Los casos de Iguazú y Bariloche, sumados a destinos tan emblemáticos como Barcelona, ponen en tela de juicio a las tasas turísticas. ¿Está bien cobrarles un tributo a los turistas? La mirada de los diversos sectores.

La noticia se conoció hace escasos días e irrumpió con fuerza en el sector turístico: Barcelona impondrá una tasa a todos sus visitantes aunque no pernocten, el objetivo de la nueva tasa, según el Ayuntamiento, es minimizar el impacto de los 30 millones de turistas que visitan la ciudad y de los cuales solamente ocho millones pernoctan en hoteles y pagan la tasa actual de la Generalitat.

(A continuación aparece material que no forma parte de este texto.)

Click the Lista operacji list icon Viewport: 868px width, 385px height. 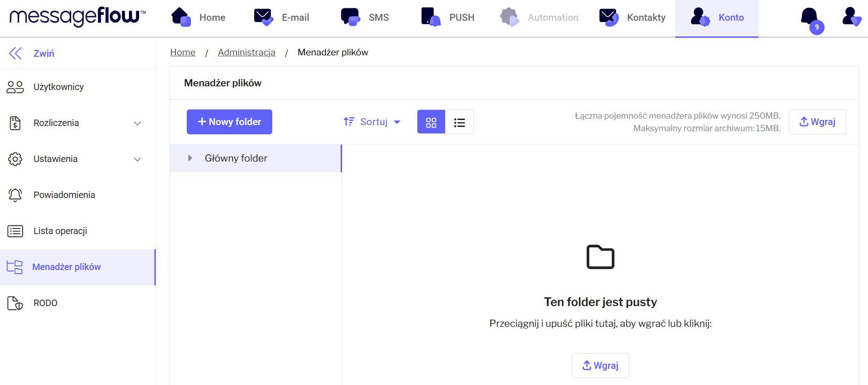pos(15,231)
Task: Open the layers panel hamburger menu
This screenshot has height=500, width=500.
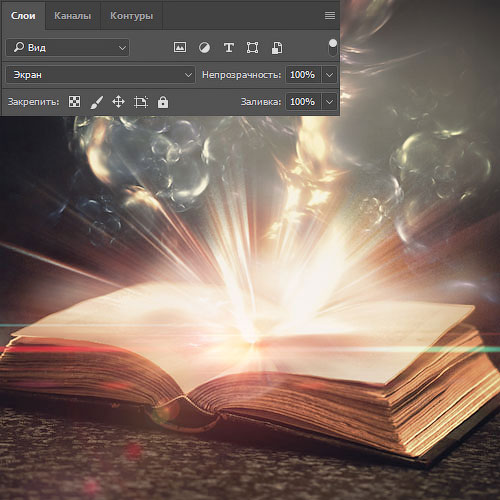Action: click(330, 16)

El hecho, casualmente, coincidió con la decisión de la Municipalidad de Puerto Iguazú de trasladar a los hoteles, hostels y cabañas la responsabilidad del cobro de su tasa “ecoturística”. Antes lo realizaban los empleados municipales en el acceso a la ciudad, pero la Municipalidad decidió que ahora lo realicen los alojamientos, incluyéndola en su tarifa.La tasa (cuestionada por varios actores del sector local) comenzó a ser cobrada a principios del año pasado. Y al igual que Iguazú, Bariloche también comenzó a implementar un medida similar, pero a principios del corriente. En dichos casos, el objetivo expresado por las autoridades es desarrollar turísticamente el destino. La pregunta, entonces, está planteada: ¿contribuyen realmente el cobro de las tasas turísticas?

AHT al cruce
Como en cada discusión, antes de comenzar la disputa verbal, hay que separar la paja del trigo. Por eso, Aldo Elías, Presidente de la Asociación de Hoteles de Turismo de la República Argentina (AHT), sostiene que los casos de Bariloche e Iguazú presentan leves diferencias entre sí. Aunque aclara que, en ambos ejemplos, “la medida no es buena”. En lo que respecta a Iguazú, describió al sistema propuesto como “hecho a los ponchazos, apurado y sin criterio”. Además, agregó que “es desprolijo y hasta arcaico el mecanismo de cobro, a través de vouchers.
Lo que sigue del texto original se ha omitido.